Testo di partenza:
------------------------------------

Carioti logicamente di fronte a simili affermazioni pone delle pesanti obiezioni. Il Regno Unito, ma anche alcuni paesi scandinavi e dell’Est europeo, non accetterebbero mai una simile soluzione e poi gli stessi paesi più importanti del continente, a partire dalla Germania, dovrebbero rendersi conto di dover gestire da soli i problemi economici di questa Europa federata più “ristretta”. Da soli e con gli Usa che certo non resterebbe con le mani in mano di fronte a una simile sfida, sia sul fronte politico-militare che su quello economico. Insomma Romano proporrebbe una scelta audace e risoluta da parte dei paesi guida dell’Europa continentale e, anche se nell’articolo non se ne parla, uno spostamento verso Est (Russia in particolare) dell’asse politico dell’Unione. E in conclusione del suo libro, rispondendo preventivamente alle possibili obiezioni, ammonisce i moderati filoamericani prospettando nei prossimi anni la crescita, tutt’altro che improbabile, di forti movimenti populisti antieuropei (cioè anti-Ue) pronti a dare battaglia proprio per riaffermare l’autonomia dagli Usa e la piena sovranità statale in una solida alleanza tra sistemi-paese nel cuore del vecchio continente. I sostenitori della “democrazia” dovrebbero quindi rendersi conto che continuare per la vecchia strada produrrà uno sfacelo completo e capire che il coraggio dell’indipendenza e dell’autonomia – anche se questo significa dover sfidare la superpotenza d’oltreoceano – non è un opzione tra le altre ma un “dovere” e una “necessità”.

------------------------------------

Voci di dati memorizzate:

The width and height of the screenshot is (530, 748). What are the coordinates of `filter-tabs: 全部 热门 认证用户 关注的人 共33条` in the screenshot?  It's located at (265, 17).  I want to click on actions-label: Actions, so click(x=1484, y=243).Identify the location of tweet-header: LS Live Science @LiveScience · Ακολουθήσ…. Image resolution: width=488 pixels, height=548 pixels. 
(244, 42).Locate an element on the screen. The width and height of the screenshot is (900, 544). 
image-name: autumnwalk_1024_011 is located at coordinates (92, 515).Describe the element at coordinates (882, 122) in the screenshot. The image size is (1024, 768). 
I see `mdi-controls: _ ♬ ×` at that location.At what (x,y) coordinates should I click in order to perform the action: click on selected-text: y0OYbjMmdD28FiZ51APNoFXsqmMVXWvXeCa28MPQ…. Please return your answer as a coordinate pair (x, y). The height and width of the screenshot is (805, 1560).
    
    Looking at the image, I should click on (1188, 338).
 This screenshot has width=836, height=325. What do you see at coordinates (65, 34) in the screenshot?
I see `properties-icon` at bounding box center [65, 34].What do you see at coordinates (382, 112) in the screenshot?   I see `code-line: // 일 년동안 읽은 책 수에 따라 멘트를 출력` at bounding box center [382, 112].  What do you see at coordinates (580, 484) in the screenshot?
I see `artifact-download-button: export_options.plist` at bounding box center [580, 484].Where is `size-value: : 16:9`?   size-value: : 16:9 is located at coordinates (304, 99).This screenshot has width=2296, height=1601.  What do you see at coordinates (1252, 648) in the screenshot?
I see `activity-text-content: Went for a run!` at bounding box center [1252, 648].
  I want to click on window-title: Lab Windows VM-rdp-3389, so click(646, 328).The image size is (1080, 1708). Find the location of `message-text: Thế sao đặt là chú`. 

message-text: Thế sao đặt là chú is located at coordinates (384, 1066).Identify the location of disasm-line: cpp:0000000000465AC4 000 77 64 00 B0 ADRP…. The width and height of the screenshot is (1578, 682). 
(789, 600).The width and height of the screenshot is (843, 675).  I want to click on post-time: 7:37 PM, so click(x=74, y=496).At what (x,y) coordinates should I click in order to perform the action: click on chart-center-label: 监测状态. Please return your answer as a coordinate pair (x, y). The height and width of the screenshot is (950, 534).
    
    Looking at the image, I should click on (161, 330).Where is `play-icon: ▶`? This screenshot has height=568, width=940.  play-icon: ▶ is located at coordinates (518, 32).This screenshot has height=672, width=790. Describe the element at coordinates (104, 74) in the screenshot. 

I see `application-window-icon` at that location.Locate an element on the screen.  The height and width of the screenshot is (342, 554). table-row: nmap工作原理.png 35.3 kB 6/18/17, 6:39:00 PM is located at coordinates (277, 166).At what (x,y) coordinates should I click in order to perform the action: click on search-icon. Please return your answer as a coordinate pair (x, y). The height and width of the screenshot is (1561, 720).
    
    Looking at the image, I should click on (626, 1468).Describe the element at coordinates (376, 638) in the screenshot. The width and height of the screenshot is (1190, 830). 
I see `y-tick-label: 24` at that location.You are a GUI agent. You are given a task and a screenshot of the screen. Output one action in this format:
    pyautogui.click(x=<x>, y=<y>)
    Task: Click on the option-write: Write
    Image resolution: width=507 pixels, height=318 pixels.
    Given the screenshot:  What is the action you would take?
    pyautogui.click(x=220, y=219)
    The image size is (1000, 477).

------------------------------------

Elenco attività:
1) Rispondi a queste domande sul brano sull'Europa federata:
(a) Secondo Carioti, quali paesi non accetterebbero mai una simile soluzione?
(b) Verso dove si sposterebbe l'asse politico dell'Unione, e quale paese viene citato in particolare?
(c) Nella conclusione del suo libro, quale crescita prospetta Romano ai moderati filoamericani?
2) Puoi proseguire il brano sull'Europa federata partendo dalla sua ultima frase?
I record provengono da un'altra fonte.

Risposte:
1)
(a) Il Regno Unito e alcuni paesi scandinavi e dell'Est europeo.
(b) Verso Est, in particolare verso la Russia.
(c) La crescita di forti movimenti populisti antieuropei, cioè anti-Ue.

2)
Cambiando, quasi, argomento passiamo all’articolo, sempre sul Corriere, di A. Panebianco del 10.02.2013. Il politologo propone uno scenario post-elettorale che rientra nelle previsioni della maggior parte degli analisti, con qualche aggiunta:

<<una crescita delle spinte centrifughe e, per diretta conseguenza, della frammentazione parlamentare, unita alla ricostituzione di un «centro» di media grandezza che dovrà acconciarsi, almeno per un po’, a governare, in posizione subordinata, con il probabile vincitore (il Pd). In attesa che una riforma elettorale proporzionale mandi definitivamente in cavalleria bipolarismo e alternanza. Ciò sarebbe coerente con la tradizione, e con l’idea secondo cui una «democrazia difficile» come la nostra si possa governare solo occupando il centro e tagliando le ali estreme (da noi sempre molto robuste)>>.

Parlare a tutt’oggi di “ali estreme” molto “robuste” ci pare, comunque, fuori luogo; quello che appare rilevante è, invece, l’alternarsi sulla scena di forti movimenti populisti, radicati spesso sul territorio, a vocazione non “antipolitica” – come troppo spesso si ripete – ma decisamente antidemocratica, appoggiati da un numero crescente di lavoratori disoccupati, artigiani e piccoli imprenditori sul lastrico a cui ormai non interessa un bel nulla della cosiddetta “democrazia” ma che vogliono tornare a lavorare, vivere e produrre in maniera decente. Continua così, poi, Panebianco:

<<Tradizione a parte, chi punta a ricostituire il centro ha dalla sua anche un’altra ragione di forza. Il fatto che tale centro sia, in Italia, il più titolato a mantenere saldo il rapporto con l’Unione Europea.[…] Anche se Mario Monti è al momento il negoziatore più autorevole di cui l’Italia possa disporre in Europa la verità è che noi l’Europa dobbiamo per lo più subirla (accettarne i diktat ), non possiamo davvero co-gestirla, governarla insieme agli altri. Sarebbe strano il contrario, tenuto conto delle caratteristiche del Paese. L’Italia non è la Francia né la Germania, e nemmeno la Spagna. L’Italia è, in grande, più simile al Belgio. Può correre, in prospettiva, il rischio di diventare un failed State , uno Stato fallito. L’appartenenza all’Europa, i vincoli europei, sono una assicurazione contro ciò che potremmo fare a noi stessi>>.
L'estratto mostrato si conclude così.